1986 yılında Sovyetler Birliği’nin Çernobil nükleer santralindeki ünitelerden birinde soğutucu kaybı sonucu reaktör kalbi eridi. Oluşan radyasyon bulutunun haftalarca, Türkiye dâhil Avrupa üzerinde dolaştığı, yağmurlarla birlikte besin zincirine ulaştığı hepimizce malum. Çernobil kazasıyla nükleer endüstrinin imajı ağır bir yara alırken, dünya kamuoyunun nükleer enerjiye güveni sarsıldı. Fakat dile getirilen endişelerde psikolojik boyut daha ağır basıyor. Geçtiğimiz hafta Sağlık Bakanı Recep Akdağ, Çernobil kazasının yaygın inanışın aksine özellikle Doğu Karadeniz Bölgesi’ndeki kanser vakalarında artışa neden olmadığını bildirdi. Bakan Akdağ, “Asıl Çernobil, cebinde sigara taşıyan her vatandaşın üzerinde.” diyor ve ekliyor: “Karadeniz bölgesindeki kanser vakaları diğer bölgelerimizden farklı bir artış göstermemekte. Ülkemizin tüm bölgelerinde görülen kanser sayılarındaki artış büyük ölçüde, kanser kayıtlarını çok daha titizlikle tutmamızla ilgili.”


DÜNYADAKİ MEVCUT NÜKLEER REAKTÖR SAYISI

ABD 104, Almanya 18, Arjantin 2, Belçika 7, Brezilya 2, Bulgaristan 4, Çek Cumhuriyeti 6, Çin 9, Ermenistan 1, Finlandiya 4, Fransa 59, Güney Afrika 2, Güney Kore 20, Hindistan 14, Hollanda 1, İran 0, İngiltere 23, İspanya 9, İsveç 11, İsviçre 5, Japonya 54, Kanada 17, Kuzey Kore 0, Litvanya 1, Macaristan 4, Meksika 2, Pakistan 2, Romanya 1, Rusya 31, Slovakya 6, Slovenya 1, Ukrayna 15.


TÜRKİYE NÜKLEER MÜHENDİS DEPOSU

Türkiye 1960’lardan bu yana 1800 nükleer mühendis yetiştirmiş. Fakat bunların çoğu kendi işlerini yapamadan farklı sektörlere yönelip emekli olmuş insanlar. Aralarında tuhafiye dükkânı açanlar, ticarete girenler, bankacılık yapanlar var.

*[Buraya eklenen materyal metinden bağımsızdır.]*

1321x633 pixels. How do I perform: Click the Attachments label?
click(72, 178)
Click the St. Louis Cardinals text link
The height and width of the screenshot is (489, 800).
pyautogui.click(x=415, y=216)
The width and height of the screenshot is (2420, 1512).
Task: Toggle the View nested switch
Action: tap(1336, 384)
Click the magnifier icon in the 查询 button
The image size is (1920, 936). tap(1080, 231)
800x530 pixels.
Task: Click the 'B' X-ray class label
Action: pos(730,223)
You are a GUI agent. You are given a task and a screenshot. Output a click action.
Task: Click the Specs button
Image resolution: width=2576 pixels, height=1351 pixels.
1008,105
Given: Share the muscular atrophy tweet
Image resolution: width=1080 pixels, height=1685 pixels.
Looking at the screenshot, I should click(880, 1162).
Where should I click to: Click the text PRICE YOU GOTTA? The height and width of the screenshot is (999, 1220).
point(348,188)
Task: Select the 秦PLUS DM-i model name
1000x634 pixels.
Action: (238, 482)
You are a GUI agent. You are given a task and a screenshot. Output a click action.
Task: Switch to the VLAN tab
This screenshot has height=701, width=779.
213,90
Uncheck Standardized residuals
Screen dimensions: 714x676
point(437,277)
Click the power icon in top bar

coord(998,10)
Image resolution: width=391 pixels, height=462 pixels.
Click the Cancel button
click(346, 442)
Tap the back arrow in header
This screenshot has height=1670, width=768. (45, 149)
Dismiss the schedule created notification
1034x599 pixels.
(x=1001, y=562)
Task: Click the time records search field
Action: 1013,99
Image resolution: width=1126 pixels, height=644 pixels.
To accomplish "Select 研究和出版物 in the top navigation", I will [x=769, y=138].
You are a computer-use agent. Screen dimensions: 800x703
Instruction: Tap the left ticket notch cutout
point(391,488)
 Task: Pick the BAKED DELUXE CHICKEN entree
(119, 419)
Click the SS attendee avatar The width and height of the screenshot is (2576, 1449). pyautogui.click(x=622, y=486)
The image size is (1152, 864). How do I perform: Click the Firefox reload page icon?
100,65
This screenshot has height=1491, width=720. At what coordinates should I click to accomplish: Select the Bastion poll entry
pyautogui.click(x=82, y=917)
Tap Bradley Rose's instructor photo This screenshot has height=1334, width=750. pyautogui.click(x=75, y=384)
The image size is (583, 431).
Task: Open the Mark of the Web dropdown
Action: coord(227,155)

Bir kısmı ise Kanada, ABD, Almanya, Fransa ve İsviçre gibi ülkelere göç etmiş. Bir dönem İsveç dışişleri bakanlığı ve uluslararası TAEK başkanlığı yapmış olan Hans Blix durumumuzu şöyle özetlemiş: “Bu kadar eleman yetiştirdiği halde nükleer programı olmayan yegâne ülke Türkiye!”